Written instruction 1 - In the Machete forum thread below, condense the post beginning "I believe that this is the trailer" into a short bulleted list that keeps its main facts.
Written instruction 2 - Extend the Machete forum thread below, starting right after its final line.

Excerpted passage -
-=-=-

# Machete!



## orb451 (May 6, 2010)

You guys seen this trailer?




Looks like it's going to be fucking awesome! I like the uber-heavy handed political satire too. As for Danny Trejo, despite being the ugliest motherfucker I think I've ever seen, should be *perfect* in this!

"...but they soon realized, they just fucked with the WRONG MEXICAN!!!"


----------



## ralphy1976 (May 6, 2010)

my best friend is a machete-addict...never seen it but according to his un-biased review it is awesome!!!


----------



## orb451 (May 6, 2010)

ralphy1976 said:


> my best friend is a machete-addict...never seen it but according to his un-biased review it is awesome!!!




Really? My understanding was that this is a trailer for something coming out this September. Was there a series before it???? If so, please share!!!


----------



## ralphy1976 (May 6, 2010)

i'll ask him cause i am pretty sure he sent me 2 or 3 videos about machete some months ago...


----------



## renzoip (May 6, 2010)

I'm definitely looking forward to seeing this!!


----------



## BigPhi84 (May 6, 2010)

Me too! I first saw Danny in Desperado, and I thought his character was badass! I can't wait for this movie.


----------



## Chickenhawk (May 6, 2010)

Guess none of you have seen the Grindhouse flicks (Tarantino / Rodriguez).

That was a fake preview they made, to help set the 'grindhouse' feel of Death Proof and Planet Terror.

They recently said they were actually going to make it, but still, that 'preview' has been around for a couple years now, lol.





And yes, thats Cheech...as a priest...with a shotgun...


----------



## op1e (May 6, 2010)

It was said on Ron and Fez today that this IS being made.


----------



## Demiurge (May 6, 2010)

I believe that this is the trailer for the theatrical release. They have Robert DeNiro as the politician that "Machete" is paid to apparently knock-off. There's Michelle Rodriguez, Jessica Alba... and even Lindsay Lohan.


----------



## xiphoscesar (May 6, 2010)

infinitycomplex said:


> Guess none of you have seen the Grindhouse flicks (Tarantino / Rodriguez).

-=-=-

Source excerpt -
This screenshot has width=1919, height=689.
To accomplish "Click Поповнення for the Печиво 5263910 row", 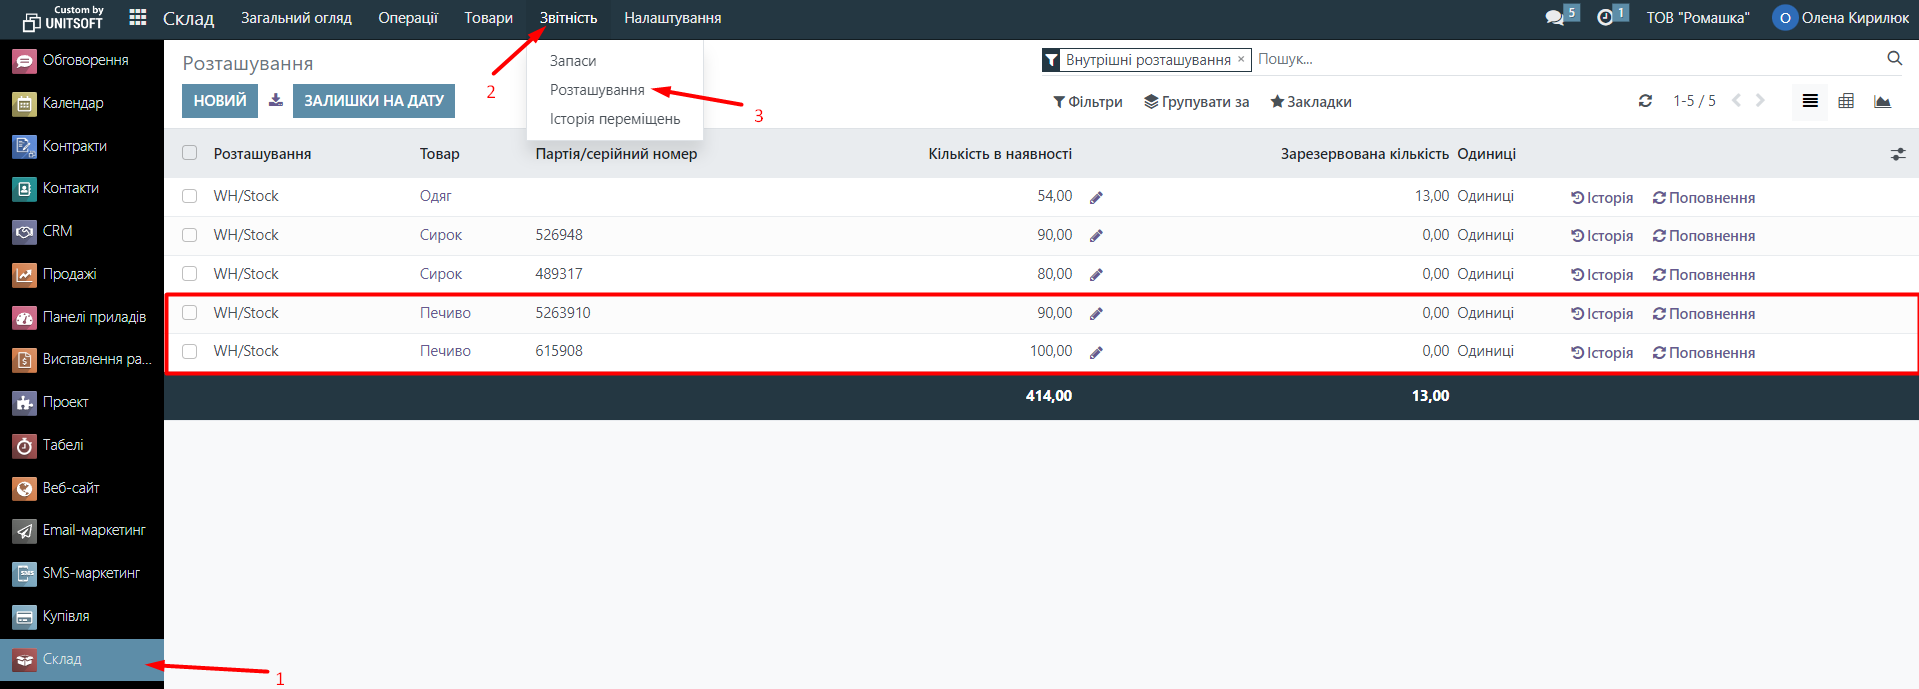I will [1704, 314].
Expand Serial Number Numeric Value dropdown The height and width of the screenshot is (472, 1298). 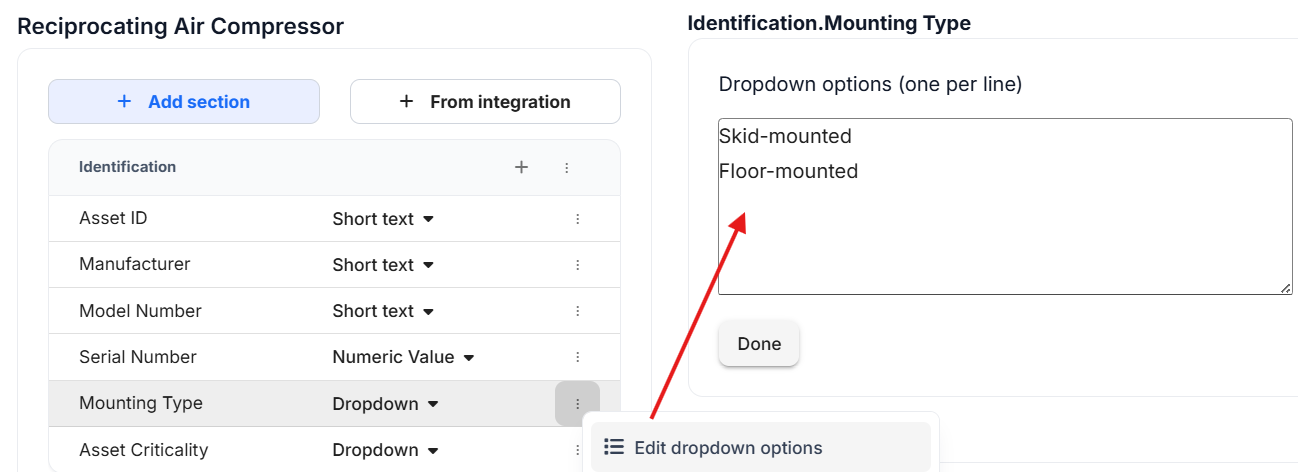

-=-=-

Expected answer 1 -
- The poster believes this is the trailer for the theatrical release.
- Robert DeNiro plays the politician whom Machete is apparently paid to kill.
- The cast also includes Michelle Rodriguez, Jessica Alba, and Lindsay Lohan.

Expected answer 2 -
> 
> That was a fake preview they made, to help set the 'grindhouse' feel of Death Proof and Planet Terror.
> 
> ...



this
this video has been posted for quite some time already
but their currently filming it in austin,tx and should be out sept 3 of this year

EDIT: found some videos
http://www.youtube.com/watch?v=Sc3ck6-JWC8http://www.youtube.com/watch?v=oiFS_pqHcU4&feature=related

YouTube - Machete

YouTube - Robert Rodriguez films a scene for Machete


----------



## Chickenhawk (May 6, 2010)

infinitycomplex said:


> *They recently said they were actually going to make it*



Yea, I said they were making it. Not sure if a couple of ya'll misread my post as it was a complete joke, and they would never make it.

Although, thats what Quentin said right after the grindhouse movies came out. He changed his mind after the MASSIVE internet response.


----------



## slapnutz (May 6, 2010)

Demiurge said:


> There's Michelle Rodriguez, Jessica Alba... and even Lindsay Lohan.



..and STEVEN SEGAL bitches!!!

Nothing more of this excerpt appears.